## Text
# # # # # # #
There is virile clangor in the firmly struck octaves of the opening pages. No hesitating, morbid view of life, but rank, harsh assertiveness, not untinged with splenetic anger. The chorale of the trio is admirably devised and carried out. Its piety is a bit of liturgical make-believe. The contrasts here are most artistic—sonorous harmonies set off by broken chords that deliciously tinkle. There is a coda of frenetic movement and the end is in major, a surprising conclusion when considering all that has gone before. Never to become the property of the profane, the C sharp minor Scherzo, notwithstanding its marked asperities and agitated moments, is a great work of art.

Without the inner freedom of its predecessor, it is more sober and self-contained than the B minor Scherzo.

 

The fourth Scherzo, op. 54, is in the key of E. Built up by a series of cunning touches and climaxes and without the mood depth or variety of its brethren, it is more truly a Scherzo than any of them. It has tripping lightness and there is sunshine imprisoned behind its open bars. Of it Schumann could not ask, “How is gravity to clothe itself if jest goes about in dark veils?” Here, then, is intellectual refinement and jesting of a superior sort. Niecks thinks it fragmentary. I find the fairylike measures delightful after the doleful mutterings of some of the other Scherzi. There is the same “spirit of opposition,” but of arrogance none. The C sharp minor theme is of lyric beauty, the coda with its scales, brilliant. It seems to be banned by classicists and Chopin worshippers alike. The agnostic attitude is not yet dead in the piano playing world.

 

Rubinstein most admired the first two Scherzi. The B minor has been criticised for being too much in the etude vein. But with all their shortcomings these compositions are without peer in the literature of the piano.

 

They were published and dedicated as follows: Op. 20, February, 1835, to M. T. Albrecht; op. 31, December, 1837, Comtesse de Furstenstein; op. 39, October, 1840, Adolph Gutmann, and op. 54, December, 1843, Mile, de Caraman. De Lenz relates that Chopin dedicated the C sharp minor Scherzo to his pupil Gutmann, because this giant, with a prize fighter’s fist, could “knock a hole in the table” with a certain chord for the left hand—sixth measure from the beginning—and adds quite naively: “Nothing more was ever heard of this Gutmann—he was a discovery of Chopin’s.” Chopin died in this same Gutmann’s arms, and, despite de Lenz, Gutmann was in evidence until his death as a “favorite pupil.”
# # # # # # #
## Information shown
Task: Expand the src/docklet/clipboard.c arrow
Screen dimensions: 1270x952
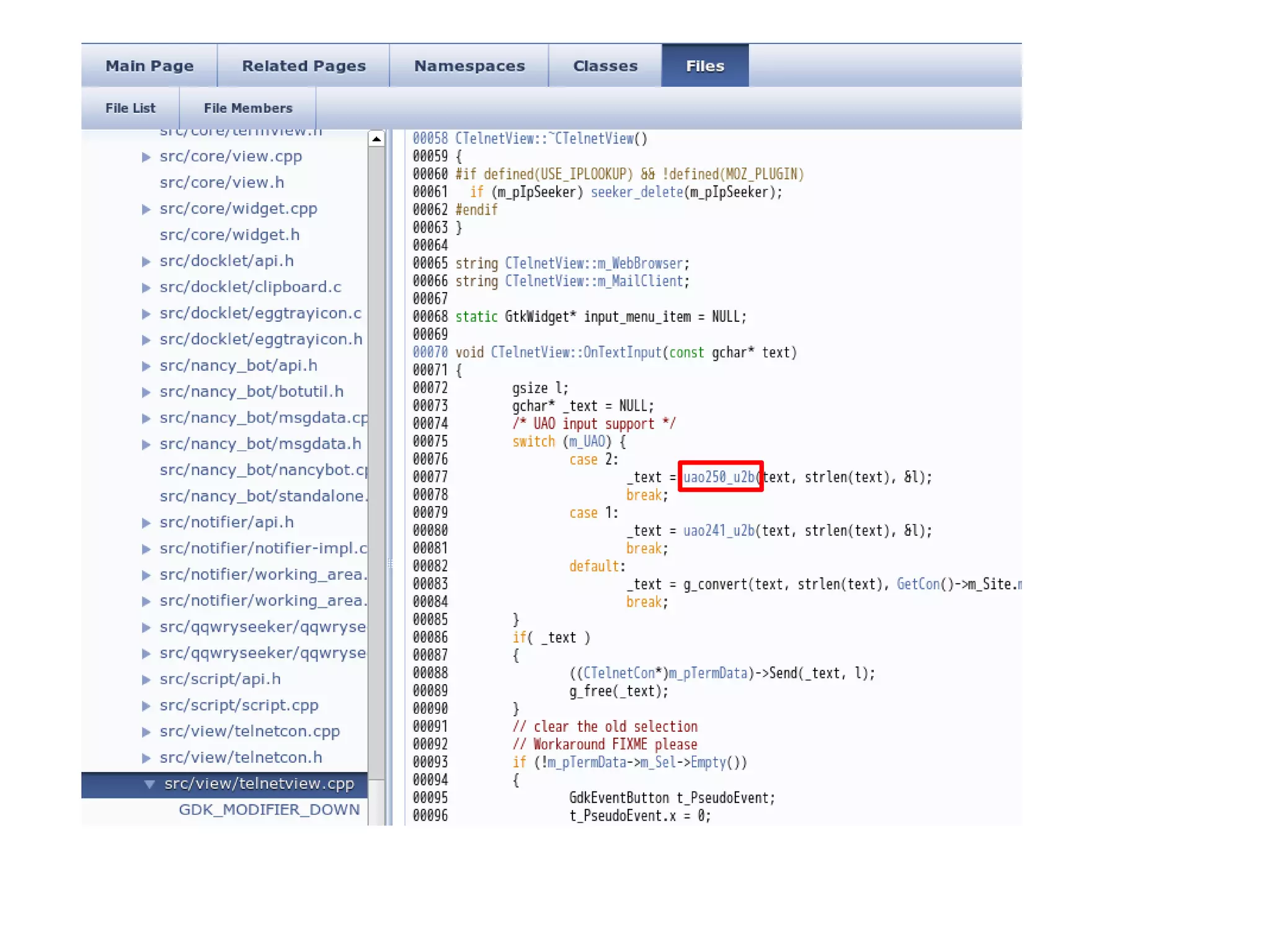Action: pyautogui.click(x=146, y=288)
# # # # # # #
## Set tasks
(1) For each statement, say whether it agrees with the text on Chopin's Scherzi. Answer yes or no, and quote the words from the text that decide it. (a) The fourth Scherzo is in the key of E. (b) Op. 39 was dedicated to Adolph Gutmann. (c) Rubinstein most admired the last two Scherzi.
(2) Continue the text on Chopin's Scherzi from its last sentence.
The material has no connection to the text on Chopin's Scherzi.

## Answers to the exercises
(1)
(a) Yes: "The fourth Scherzo, op. 54, is in the key of E."
(b) Yes: "op. 39, October, 1840, Adolph Gutmann"
(c) No: "Rubinstein most admired the first two Scherzi."

(2)
 

And now we have reached the grandest—oh, banal and abused word—of Chopin’s compositions, the Fantaisie in F minor, op. 49. Robert Schumann, after remarking that the cosmopolitan must “sacrifice the small interests of the soil on which he was born,” notices that Chopin’s later works “begin to lose something of their especial Sarmatian physiognomy, to approach partly more nearly the universal ideal cultivated by the divine Greeks which we find again in Mozart.”

The F minor Fantaisie has hardly the Mozartian serenity, but parades a formal beauty—not disfigured by an excess of violence, either personal or patriotic, and its melodies, if restless by melancholy, are of surprising nobility and dramatic grandeur. Without including the Beethoven Sonatas, not strictly born of the instrument, I do not fear to maintain that this Fantaisie is one of the greatest of piano pieces.

Never properly appreciated by pianists, critics, or public, it is, after more than a half century of neglect, being understood at last. It was published November, 1843, and probably composed at Nohant, as a letter of the composer indicates. The dedication is to Princesse C. de Souzzo—these interminable countesses and princesses of Chopin! For Niecks, who could not at first discern its worth, it suggests a Titan in commotion. It is Titanic; the torso of some Faust-like dream, it is Chopin’s Faust. A macabre march, containing some dangerous dissonances, gravely ushers us to ascending staircases of triplets, only to precipitate us to the very abysses of the piano. That first subject, is it not almost as ethically puissant and passionate as Beethoven in his F minor Sonata? Chopin’s lack of tenaciousness is visible here.

Beethoven would have built a cathedral on such a foundational scheme, but Chopin, ever prodigal in his melody making, dashes impetuously to the A flat episode, that heroic love chant, erroneously marked dolce and played with the effeminacies of a salon. Three times does it resound in this strange Hall of Glancing Mirrors, yet not once should it be caressed. The bronze fingers of a Tausig are needed. Now are arching the triplets to the great, thrilling song, beginning in C

minor, and then the octaves, in contrary motion, split wide asunder the very earth. After terrific chordal reverberations there is the rapid retreat of vague armies, and once again is begun the ascent of the rolling triplets to inaccessible heights, and the first theme sounds in C minor. The modulation lifts to G flat, only to drop to abysmal depths. What mighty, desperate cause is being espoused? When peace is presaged in the key of B, is this the prize for which strive these agonized hosts? Is some forlorn princess locked behind these solemn, inaccessible bars? For a few moments there is contentment beyond all price. Then the warring tribe of triplets recommence, after clamorous G

flat octaves reeling from the stars to the sea of the first theme.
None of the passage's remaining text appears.